Given request 1: Please transcribe a passage from the lemma on tangent spaces of a morphism of schemes, starting at the words "Lemma 33.16.5. Let" and ending after "separable algebraic extension.".
Given request 2: According to the lemma on tangent spaces of a morphism of schemes, under what more general condition on the residue field extension does the result still hold?

Excerpt to read:
# # # #

Lemma 33.16.5. Let f : X \to S be a morphism of schemes. Let x \in X be a point and let s = f(x) \in S. Assume that \kappa (x) = \kappa (s). Then there are canonical isomorphisms
\mathfrak m_ x/(\mathfrak m_ x^2 + \mathfrak m_ s\mathcal{O}_{X, x}) = \Omega _{X/S, x} \otimes _{\mathcal{O}_{X, x}} \kappa (x)
and
T_{X/S, x} = \mathop{\mathrm{Hom}}\nolimits _{\kappa (x)}( \mathfrak m_ x/(\mathfrak m_ x^2 + \mathfrak m_ s\mathcal{O}_{X, x}), \kappa (x))
This works more generally if \kappa (x)/\kappa (s) is a separable algebraic extension.
Proof.

# # # #

Available data:
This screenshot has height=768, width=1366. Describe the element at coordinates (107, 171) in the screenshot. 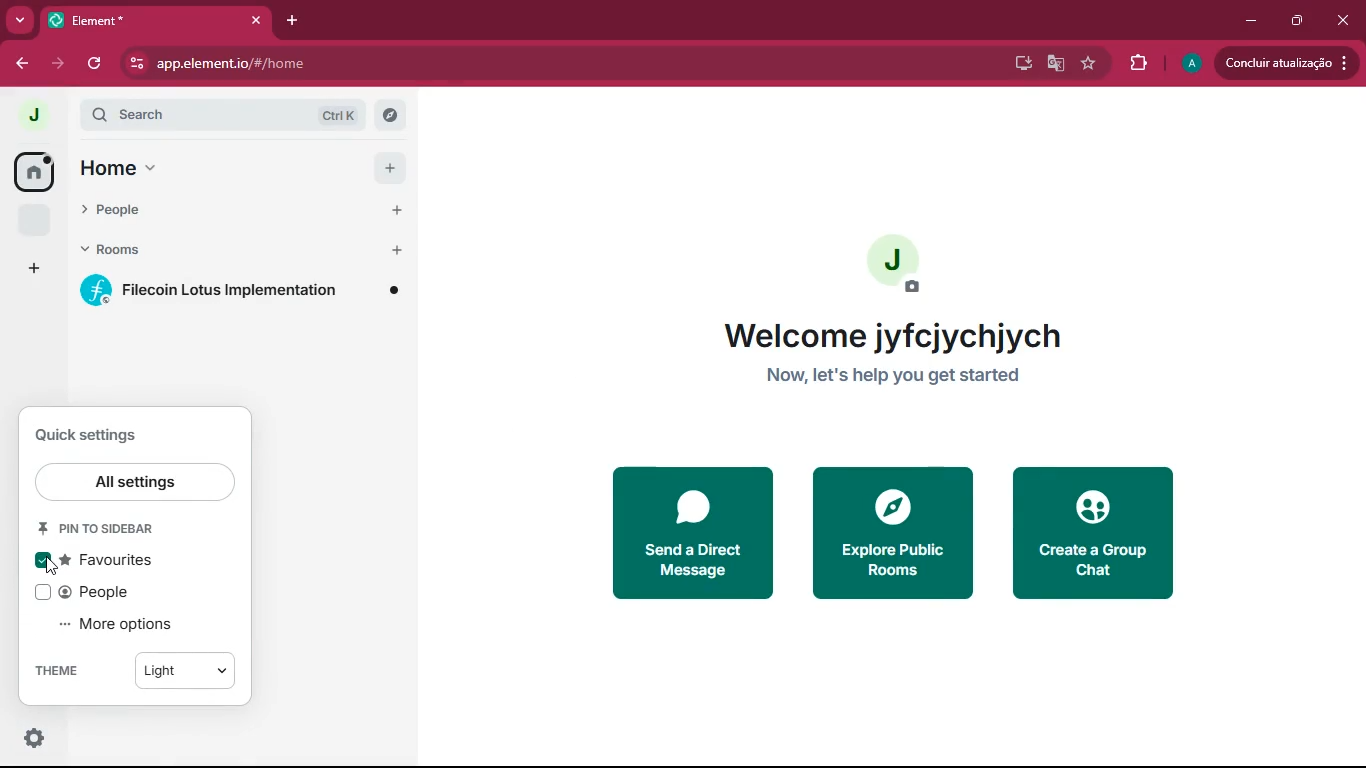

# # # #

Correct result 1:
Lemma 33.16.5. Let f : X \to S be a morphism of schemes. Let x \in X be a point and let s = f(x) \in S. Assume that \kappa (x) = \kappa (s). Then there are canonical isomorphisms
\mathfrak m_ x/(\mathfrak m_ x^2 + \mathfrak m_ s\mathcal{O}_{X, x}) = \Omega _{X/S, x} \otimes _{\mathcal{O}_{X, x}} \kappa (x)
and
T_{X/S, x} = \mathop{\mathrm{Hom}}\nolimits _{\kappa (x)}( \mathfrak m_ x/(\mathfrak m_ x^2 + \mathfrak m_ s\mathcal{O}_{X, x}), \kappa (x))
This works more generally if \kappa (x)/\kappa (s) is a separable algebraic extension.

Correct result 2: It holds when κ(x)/κ(s) is a separable algebraic extension.